--- Task statement ---
Quote exactly and only this range of lines in the data below: the line that holds "Task: Click the Employees people icon" to the line that holds "Given: Click the Sana", both included.

--- Exercise materials ---

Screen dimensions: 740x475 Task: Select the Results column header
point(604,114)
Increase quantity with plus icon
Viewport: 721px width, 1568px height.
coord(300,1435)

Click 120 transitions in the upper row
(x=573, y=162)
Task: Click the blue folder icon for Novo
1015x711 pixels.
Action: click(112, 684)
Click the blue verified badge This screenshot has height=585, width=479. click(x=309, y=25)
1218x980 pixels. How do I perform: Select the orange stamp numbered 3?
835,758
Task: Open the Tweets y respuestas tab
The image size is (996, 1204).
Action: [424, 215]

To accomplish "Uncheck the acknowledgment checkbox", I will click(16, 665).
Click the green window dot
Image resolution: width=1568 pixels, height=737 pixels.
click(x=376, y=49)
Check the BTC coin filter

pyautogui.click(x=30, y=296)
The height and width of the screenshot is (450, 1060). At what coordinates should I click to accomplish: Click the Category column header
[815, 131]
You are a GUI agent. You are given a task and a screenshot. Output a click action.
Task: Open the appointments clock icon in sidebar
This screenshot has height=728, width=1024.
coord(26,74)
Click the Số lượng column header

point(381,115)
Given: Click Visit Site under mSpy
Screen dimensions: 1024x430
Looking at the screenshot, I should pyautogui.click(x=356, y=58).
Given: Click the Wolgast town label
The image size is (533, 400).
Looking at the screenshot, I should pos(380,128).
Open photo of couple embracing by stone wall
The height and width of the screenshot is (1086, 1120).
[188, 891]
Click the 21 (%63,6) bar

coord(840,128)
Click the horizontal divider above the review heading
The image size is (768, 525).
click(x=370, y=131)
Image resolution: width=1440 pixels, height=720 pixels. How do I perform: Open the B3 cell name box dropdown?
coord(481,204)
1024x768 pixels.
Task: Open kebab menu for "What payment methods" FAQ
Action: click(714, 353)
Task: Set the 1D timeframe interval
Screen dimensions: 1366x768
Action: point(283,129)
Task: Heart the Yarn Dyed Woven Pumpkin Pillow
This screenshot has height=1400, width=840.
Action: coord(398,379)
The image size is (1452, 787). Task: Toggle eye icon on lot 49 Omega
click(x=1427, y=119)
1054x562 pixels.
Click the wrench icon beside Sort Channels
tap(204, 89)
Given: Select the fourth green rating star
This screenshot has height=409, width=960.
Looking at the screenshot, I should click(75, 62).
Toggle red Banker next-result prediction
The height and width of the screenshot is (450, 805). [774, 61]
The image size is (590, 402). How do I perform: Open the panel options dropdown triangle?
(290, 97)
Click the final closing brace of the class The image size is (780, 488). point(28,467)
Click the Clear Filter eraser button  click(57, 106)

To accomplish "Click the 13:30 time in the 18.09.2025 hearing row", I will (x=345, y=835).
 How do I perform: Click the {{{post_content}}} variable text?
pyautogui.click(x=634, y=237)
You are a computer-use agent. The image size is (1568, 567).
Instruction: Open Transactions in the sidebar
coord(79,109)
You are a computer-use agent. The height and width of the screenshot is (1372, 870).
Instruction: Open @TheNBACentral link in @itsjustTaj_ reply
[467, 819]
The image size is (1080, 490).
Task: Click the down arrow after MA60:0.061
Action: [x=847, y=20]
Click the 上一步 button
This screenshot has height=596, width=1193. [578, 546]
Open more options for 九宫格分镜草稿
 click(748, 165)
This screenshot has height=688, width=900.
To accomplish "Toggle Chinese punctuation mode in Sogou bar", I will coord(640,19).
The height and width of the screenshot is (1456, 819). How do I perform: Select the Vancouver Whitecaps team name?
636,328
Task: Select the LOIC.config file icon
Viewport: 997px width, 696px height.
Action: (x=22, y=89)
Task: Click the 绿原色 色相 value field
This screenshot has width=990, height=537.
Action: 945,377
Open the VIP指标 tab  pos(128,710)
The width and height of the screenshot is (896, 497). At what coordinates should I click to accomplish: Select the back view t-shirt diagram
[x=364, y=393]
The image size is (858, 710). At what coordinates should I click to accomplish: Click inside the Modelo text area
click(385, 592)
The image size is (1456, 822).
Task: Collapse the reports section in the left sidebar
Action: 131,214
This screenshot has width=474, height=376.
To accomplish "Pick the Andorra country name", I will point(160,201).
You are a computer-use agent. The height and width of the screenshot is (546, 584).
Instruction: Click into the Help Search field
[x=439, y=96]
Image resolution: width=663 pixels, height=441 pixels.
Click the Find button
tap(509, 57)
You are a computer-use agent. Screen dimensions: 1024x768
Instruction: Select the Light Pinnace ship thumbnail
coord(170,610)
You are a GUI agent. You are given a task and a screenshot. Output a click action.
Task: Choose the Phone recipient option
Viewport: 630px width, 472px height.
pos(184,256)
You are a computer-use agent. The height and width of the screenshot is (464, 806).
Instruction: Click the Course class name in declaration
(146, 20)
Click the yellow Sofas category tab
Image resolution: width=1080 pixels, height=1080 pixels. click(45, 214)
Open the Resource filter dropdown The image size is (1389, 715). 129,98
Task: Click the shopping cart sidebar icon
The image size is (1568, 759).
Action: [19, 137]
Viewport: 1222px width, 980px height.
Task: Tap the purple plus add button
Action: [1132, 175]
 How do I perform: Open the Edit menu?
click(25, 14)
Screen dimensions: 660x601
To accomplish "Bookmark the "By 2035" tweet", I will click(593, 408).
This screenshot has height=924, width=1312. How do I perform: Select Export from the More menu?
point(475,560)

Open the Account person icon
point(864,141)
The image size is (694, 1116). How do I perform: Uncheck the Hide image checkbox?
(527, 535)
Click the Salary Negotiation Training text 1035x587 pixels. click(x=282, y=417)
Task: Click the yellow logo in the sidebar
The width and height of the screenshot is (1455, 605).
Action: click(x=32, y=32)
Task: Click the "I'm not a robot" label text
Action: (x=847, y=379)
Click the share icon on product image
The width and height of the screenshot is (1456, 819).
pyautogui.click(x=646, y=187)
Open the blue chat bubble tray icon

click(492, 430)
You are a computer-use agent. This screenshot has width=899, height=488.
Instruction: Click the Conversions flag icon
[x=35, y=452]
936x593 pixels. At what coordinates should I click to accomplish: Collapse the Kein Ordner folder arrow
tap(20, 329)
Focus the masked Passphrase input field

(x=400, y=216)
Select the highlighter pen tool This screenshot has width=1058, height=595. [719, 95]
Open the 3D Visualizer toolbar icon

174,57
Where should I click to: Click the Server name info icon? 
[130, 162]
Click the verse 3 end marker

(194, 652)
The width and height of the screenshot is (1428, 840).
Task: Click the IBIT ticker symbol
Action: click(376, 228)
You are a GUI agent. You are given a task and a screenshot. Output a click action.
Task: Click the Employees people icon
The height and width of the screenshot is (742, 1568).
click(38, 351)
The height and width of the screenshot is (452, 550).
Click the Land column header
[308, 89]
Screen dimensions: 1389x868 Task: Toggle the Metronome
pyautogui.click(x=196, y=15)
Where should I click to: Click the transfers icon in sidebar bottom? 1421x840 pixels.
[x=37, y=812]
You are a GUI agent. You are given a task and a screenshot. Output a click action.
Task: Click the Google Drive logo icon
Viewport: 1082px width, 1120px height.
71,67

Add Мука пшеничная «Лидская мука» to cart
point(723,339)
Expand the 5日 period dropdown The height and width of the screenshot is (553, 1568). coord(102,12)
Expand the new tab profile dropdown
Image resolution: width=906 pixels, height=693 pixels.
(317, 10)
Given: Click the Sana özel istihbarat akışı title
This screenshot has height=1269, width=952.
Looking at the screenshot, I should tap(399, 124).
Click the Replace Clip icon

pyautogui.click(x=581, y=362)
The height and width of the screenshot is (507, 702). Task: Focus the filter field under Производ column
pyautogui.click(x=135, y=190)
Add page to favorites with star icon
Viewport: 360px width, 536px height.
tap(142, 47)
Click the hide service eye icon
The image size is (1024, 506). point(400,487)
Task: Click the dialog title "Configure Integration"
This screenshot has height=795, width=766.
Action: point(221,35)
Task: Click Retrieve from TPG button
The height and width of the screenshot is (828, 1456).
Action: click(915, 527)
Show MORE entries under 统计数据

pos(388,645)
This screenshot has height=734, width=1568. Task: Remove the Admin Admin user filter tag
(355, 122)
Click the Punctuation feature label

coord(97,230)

--- Result ---
Task: Click the Employees people icon
The height and width of the screenshot is (742, 1568).
click(38, 351)
The height and width of the screenshot is (452, 550).
Click the Land column header
[308, 89]
Screen dimensions: 1389x868 Task: Toggle the Metronome
pyautogui.click(x=196, y=15)
Where should I click to: Click the transfers icon in sidebar bottom? 1421x840 pixels.
[x=37, y=812]
You are a GUI agent. You are given a task and a screenshot. Output a click action.
Task: Click the Google Drive logo icon
Viewport: 1082px width, 1120px height.
71,67

Add Мука пшеничная «Лидская мука» to cart
point(723,339)
Expand the 5日 period dropdown The height and width of the screenshot is (553, 1568). coord(102,12)
Expand the new tab profile dropdown
Image resolution: width=906 pixels, height=693 pixels.
(317, 10)
Given: Click the Sana özel istihbarat akışı title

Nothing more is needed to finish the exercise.